Batı zehirlenmesine ve müstemleke zihniyetine örnekleri ben vermeyeyim. Sizler bu yazıyı okuyunca sosyal medyada yorumlarla örnekler verebilirsiniz. Peki, bugünün Doğu’su neler başarıyor, ona bakalım.

  • Tüm alanlardaki bilimsel ve teknik makalelerdeki ilk 10 ülkenin, yarısı Doğu’dan. Makale sayısına göre ise Doğu, Batı’dan büyük.
  • Küresel mobil iletişim altyapısında kullanılan ilk üç markanın ikisi Uzak Asya’dan.
  • Akıllı telefon pazarında Uzak Asya lider.
  • Elektronik üretiminde Uzak Asya önde.
  • Çipte ise Uzak Asya, Amerika’dan ithal ettiği çiplere bağımlı olsa da bu bağımlılığı kırmak için tabiri caizse varını yoğunu harcıyor.
  • Durum çipte Asya aleyhine görünse de, birçok teknolojinin üretiminde kullanılan 20’ye yakın nadir elementin yarıdan fazlası Asya’da üretiliyor.
  • 5G patentlerinin çoğu Çin’de. 5G standartlarına teknik katkılarda Uzak Asya önde.
  • Sadece üretimde değil fikri mülkiyet ediniminde de Uzak Asya engellenemez hızla ilerliyor.
  • Biyoteknolojide, örneğin aşı üretiminde Çin ve Rusya öncüler.
  • Hindistan yazılımda büyük bir alt yüklenici işi oluşturmayı başardı.
  • Pakistan nükleer teknolojiye sahip ülkelerden birisi.
  • Neredeyse her şeyin üretiminde dünyanın fabrikası Asya.
  • Üretim üssü olarak görmeye alıştığımız Asya, araştırma geliştirme ve tasarım ile fikri mülkiyete de hâkim olmaya başladı.

 

Batı’dan alabileceklerimizin gerçekte daha da sınırlı hâle geldiğini, Doğu’nun güçlendiği ve yeniden zenginleştiğini, bununla beraber de daha ötesini istediğimizde kendimizin de yapabileceğini görmemiz gerekir.

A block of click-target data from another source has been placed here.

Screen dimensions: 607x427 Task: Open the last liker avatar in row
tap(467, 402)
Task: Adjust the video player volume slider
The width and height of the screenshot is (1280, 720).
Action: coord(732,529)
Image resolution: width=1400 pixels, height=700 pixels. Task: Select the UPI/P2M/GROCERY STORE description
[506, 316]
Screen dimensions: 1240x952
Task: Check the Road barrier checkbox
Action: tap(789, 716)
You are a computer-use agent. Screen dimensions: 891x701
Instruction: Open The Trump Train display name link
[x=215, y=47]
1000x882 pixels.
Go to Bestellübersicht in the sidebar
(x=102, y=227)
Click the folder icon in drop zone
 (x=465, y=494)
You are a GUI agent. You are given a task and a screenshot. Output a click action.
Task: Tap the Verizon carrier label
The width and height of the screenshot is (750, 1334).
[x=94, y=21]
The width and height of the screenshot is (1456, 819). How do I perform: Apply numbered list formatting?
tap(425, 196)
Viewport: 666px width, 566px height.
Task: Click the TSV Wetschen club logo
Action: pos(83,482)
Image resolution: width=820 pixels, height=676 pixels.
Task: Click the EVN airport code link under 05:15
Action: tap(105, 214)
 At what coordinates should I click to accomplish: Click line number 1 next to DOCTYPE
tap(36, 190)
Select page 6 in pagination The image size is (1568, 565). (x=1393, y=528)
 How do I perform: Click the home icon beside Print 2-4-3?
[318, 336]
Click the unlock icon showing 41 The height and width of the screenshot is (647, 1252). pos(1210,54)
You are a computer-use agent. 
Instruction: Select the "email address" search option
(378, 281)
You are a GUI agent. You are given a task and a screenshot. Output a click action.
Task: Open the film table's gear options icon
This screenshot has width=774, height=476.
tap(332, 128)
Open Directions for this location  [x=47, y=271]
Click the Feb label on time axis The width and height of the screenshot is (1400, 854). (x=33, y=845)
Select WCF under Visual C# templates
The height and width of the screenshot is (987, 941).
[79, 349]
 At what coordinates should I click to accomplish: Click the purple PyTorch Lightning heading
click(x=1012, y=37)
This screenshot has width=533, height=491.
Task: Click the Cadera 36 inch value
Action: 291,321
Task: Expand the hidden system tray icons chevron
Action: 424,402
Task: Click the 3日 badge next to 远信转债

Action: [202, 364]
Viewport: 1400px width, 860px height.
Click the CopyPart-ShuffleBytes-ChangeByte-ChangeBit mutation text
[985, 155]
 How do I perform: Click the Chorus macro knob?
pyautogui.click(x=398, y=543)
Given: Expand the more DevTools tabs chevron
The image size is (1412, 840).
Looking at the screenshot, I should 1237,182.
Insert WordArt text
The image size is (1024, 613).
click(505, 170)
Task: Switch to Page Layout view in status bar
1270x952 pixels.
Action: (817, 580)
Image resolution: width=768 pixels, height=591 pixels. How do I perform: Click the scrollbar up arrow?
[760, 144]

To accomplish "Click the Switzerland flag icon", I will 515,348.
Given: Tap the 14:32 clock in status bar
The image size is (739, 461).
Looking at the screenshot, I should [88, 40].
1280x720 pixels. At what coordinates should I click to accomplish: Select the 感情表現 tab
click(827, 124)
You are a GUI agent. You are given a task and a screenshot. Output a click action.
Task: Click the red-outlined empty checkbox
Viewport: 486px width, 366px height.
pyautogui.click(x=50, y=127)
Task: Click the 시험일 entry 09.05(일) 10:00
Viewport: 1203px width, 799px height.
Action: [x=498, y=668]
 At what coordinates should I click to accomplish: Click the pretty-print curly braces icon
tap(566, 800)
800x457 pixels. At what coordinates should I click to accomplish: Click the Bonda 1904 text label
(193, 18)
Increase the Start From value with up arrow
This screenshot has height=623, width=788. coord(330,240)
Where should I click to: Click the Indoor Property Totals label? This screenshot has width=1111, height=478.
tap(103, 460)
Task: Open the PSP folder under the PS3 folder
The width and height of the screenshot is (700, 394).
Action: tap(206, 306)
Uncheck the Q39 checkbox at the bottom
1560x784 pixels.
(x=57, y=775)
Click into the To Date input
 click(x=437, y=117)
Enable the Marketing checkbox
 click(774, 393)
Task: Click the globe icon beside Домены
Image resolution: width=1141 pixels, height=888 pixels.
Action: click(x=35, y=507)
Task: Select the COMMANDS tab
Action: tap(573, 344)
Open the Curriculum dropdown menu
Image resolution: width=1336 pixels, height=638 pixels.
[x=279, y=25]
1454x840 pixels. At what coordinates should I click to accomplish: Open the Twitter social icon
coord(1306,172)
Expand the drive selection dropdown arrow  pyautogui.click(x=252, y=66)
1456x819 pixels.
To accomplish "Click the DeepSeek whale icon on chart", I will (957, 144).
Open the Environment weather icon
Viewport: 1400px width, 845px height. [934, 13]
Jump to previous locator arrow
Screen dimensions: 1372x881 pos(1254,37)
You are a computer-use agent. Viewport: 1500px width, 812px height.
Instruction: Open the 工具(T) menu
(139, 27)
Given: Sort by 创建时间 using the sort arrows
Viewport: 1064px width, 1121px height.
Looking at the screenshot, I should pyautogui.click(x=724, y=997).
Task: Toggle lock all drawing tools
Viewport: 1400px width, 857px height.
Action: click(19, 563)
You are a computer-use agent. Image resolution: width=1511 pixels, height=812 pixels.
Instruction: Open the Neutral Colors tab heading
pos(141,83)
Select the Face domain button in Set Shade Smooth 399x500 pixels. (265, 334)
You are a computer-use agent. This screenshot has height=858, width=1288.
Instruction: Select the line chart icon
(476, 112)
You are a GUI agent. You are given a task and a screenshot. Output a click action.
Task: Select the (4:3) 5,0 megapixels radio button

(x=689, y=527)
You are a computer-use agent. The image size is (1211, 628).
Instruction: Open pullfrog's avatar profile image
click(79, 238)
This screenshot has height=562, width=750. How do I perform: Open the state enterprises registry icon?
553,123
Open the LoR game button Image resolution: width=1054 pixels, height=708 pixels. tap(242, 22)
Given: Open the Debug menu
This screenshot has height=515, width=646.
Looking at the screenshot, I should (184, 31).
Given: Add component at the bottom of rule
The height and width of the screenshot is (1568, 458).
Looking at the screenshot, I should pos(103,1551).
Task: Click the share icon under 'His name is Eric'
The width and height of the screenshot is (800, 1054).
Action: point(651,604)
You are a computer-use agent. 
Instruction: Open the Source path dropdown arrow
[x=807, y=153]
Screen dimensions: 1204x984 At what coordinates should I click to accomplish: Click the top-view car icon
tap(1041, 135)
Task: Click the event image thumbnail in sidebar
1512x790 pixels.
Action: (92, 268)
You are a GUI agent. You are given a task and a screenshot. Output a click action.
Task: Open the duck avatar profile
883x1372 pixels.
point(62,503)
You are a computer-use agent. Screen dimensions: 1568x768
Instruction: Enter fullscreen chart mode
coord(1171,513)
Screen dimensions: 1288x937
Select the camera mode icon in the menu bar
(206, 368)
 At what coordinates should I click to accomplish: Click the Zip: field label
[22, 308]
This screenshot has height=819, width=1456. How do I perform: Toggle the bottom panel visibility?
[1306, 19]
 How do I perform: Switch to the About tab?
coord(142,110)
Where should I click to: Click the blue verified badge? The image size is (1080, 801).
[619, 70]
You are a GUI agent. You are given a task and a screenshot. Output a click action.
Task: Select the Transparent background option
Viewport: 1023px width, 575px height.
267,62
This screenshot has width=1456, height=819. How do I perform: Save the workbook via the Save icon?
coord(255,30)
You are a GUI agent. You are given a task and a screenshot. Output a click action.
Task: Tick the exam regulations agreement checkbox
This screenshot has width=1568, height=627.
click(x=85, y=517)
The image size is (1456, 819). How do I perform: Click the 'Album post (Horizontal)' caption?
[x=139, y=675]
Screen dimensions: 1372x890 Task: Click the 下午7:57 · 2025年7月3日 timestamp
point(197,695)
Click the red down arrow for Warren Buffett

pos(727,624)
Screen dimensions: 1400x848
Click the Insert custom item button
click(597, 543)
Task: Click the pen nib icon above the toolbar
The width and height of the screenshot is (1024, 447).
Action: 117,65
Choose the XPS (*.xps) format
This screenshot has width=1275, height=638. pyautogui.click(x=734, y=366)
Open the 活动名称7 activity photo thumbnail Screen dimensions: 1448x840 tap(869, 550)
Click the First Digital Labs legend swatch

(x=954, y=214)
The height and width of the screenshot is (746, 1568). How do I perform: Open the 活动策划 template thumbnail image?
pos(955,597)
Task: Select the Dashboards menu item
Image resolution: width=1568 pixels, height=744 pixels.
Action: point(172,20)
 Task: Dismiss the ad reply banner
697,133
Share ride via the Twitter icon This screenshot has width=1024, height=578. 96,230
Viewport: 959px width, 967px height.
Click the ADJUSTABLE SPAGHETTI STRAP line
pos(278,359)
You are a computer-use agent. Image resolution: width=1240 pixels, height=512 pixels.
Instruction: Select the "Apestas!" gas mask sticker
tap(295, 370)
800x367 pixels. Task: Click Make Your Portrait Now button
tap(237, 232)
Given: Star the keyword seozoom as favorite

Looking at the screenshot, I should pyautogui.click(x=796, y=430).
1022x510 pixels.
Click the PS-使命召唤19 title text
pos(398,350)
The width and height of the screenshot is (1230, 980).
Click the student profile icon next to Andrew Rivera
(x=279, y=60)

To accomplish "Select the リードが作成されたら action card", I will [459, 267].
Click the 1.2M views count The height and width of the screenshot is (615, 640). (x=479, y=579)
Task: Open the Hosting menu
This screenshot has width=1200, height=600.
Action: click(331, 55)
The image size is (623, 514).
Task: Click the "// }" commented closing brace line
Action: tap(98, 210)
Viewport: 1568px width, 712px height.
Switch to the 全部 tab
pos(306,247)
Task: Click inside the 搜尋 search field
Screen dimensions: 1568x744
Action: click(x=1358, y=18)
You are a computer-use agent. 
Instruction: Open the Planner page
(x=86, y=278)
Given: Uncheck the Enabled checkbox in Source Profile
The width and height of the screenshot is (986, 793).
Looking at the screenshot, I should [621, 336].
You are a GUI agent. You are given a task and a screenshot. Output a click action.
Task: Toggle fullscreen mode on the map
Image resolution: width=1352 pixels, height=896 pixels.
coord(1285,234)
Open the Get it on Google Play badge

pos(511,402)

Bunun üstüne Avrupa’nın ikiyüzlülüğünden bıktık, Amerika’nın ana ihraç malının silah ve savaş olmasından da bıktık. Bundan öte toprağımızı içine alan projelerden bıktık. Ya Doğu ya Batı (örneğin ya Patriot ya S-400) dayatmalarından da bıktık. Artık biraz da kendimize ve Doğu’ya dönmemiz gerekmez mi?

Gerekir! Şimdi, “hem Doğu hem Batı” demeliyiz. Batı zehirlenmesine benzer zihniyetin Doğu için de oluşma olasılığını unutmadan, içimizdeki “ne Doğu, ne Batı, Türkiye” fikriyatını da beslemeliyiz. Geçmişte dünyanın merkezini biz oluşturduk. Yine yapabileceğimizi biliyoruz.